Mast spoke to borough council this week during the “municipal moment” part of the borough meeting, detailing the goals and the accomplishments of the shade tree commission.

“We want to enhance the environmental health and enrich the appearance of our community,” Mast said.

The group is also dedicated to proactive tree care and management, she said, and intends to expand the borough’s tree inventory.

They are currently trying to replace “vacancies” of fallen or removed trees in the city.

In 2017, some of the costs associated with caring for the urban trees included about $18,000 for direct labor costs and $3,000 for spraying.

Mast showed council a view of Ephrata’s Main Street, with the tree canopy in full leaf, to illustrate the importance of a green urban buffer.

“There are many benefits of public trees, from reducing storm water runoff to carbon reduction to increased property values,” Mast said.

The group is always looking for new members or volunteers to help, Mast said.

“We need volunteers; this is always our number one goal,” Mast said. “We also want to increase community awareness of the Commission and our projects for urban forestry.”

The Shade Tree Commission would also welcome more certified tree tenders, Mast said, and asked for any interested Council members to join.

For Arbor Day, the Commission is going to place tags around some of the larger and more notable trees in the borough. The tags invite folks to “Be a Tree Champion,” and include facts and figures relating to the benefits of trees.

“Every tree counts,” Mast said.

Mayor Ralph Mowen added to the conversation by informing Council that an arborist had told him another tree needs to be planted whenever one is cut down.

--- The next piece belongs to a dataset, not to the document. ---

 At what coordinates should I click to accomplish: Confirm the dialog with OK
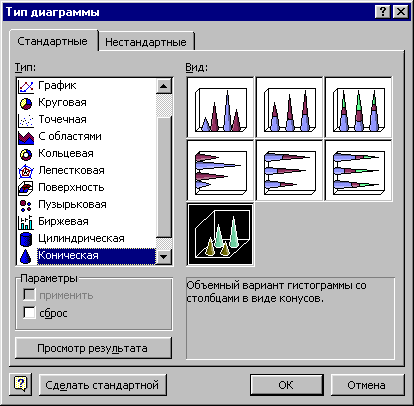tap(286, 385)
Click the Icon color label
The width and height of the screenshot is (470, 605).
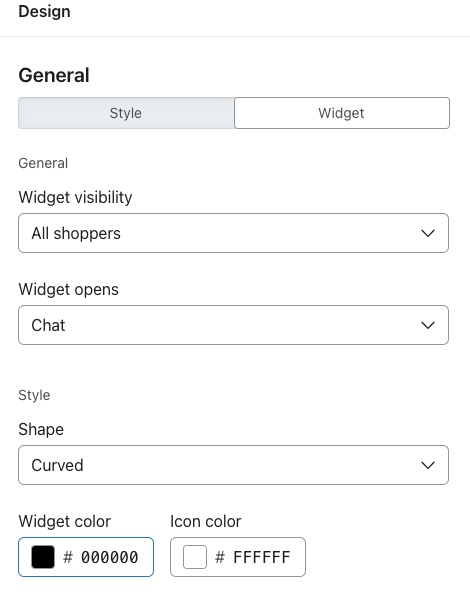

The Shade Tree Commission meets the third Wednesday of the month at 1 p.m. in Ephrata’s Borough Hall and anyone with an interest in urban forestry is invited to attend.

In another matter, borough council approved a number of cultural art grants for 2018, including: $2,850 for the summer reading program of the Ephrata Public Library; $1,800 for Center Stage Theater Camp, a project of the Ephrata Performing Arts Center; $1,900 for Free Concerts in the Park, Ephrata Concert Band; $700 to the December programs of Ephrata Cloister Associates; $950 for off-site exhibits by the Historic Society of the Cocalico Valley; $1,100 for summer camp programs of the Ephrata Area Recreation Center; and $500 for free community events, Eicher Arts Center.

Council also approved a request from Hope Roaten, Disaster Program Manager of the American Red Cross, Central Pennsylvania, to use 75 parking spaces in the West Franklin Street parking lot on Friday, April 27, from 7 a.m. to 2:30 p.m. to accommodate American Red Cross and community volunteers who will be going door to door installing free smoke alarms and providing safety information.

Council approved a request from Ben Lee, Regional Director for the Make A Wish Foundation, for travel through the borough with their 29th annual Mother’s Day Convoy on Sunday, May 13.

Approval was given to the Ephrata Recreation Center to conduct the First Annual Memorial Day 5K Race to be held Monday, May 28, beginning at 8 a.m.

The race will use a number of streets in the Lincoln Heights section of the borough. This event replaces the 5K race series conducted in previous years.

Approval was also given to the Ephrata War Memorial Association to hold the 41st Annual Firecracker Run on Wednesday, July 4, to be held on the streets of the borough.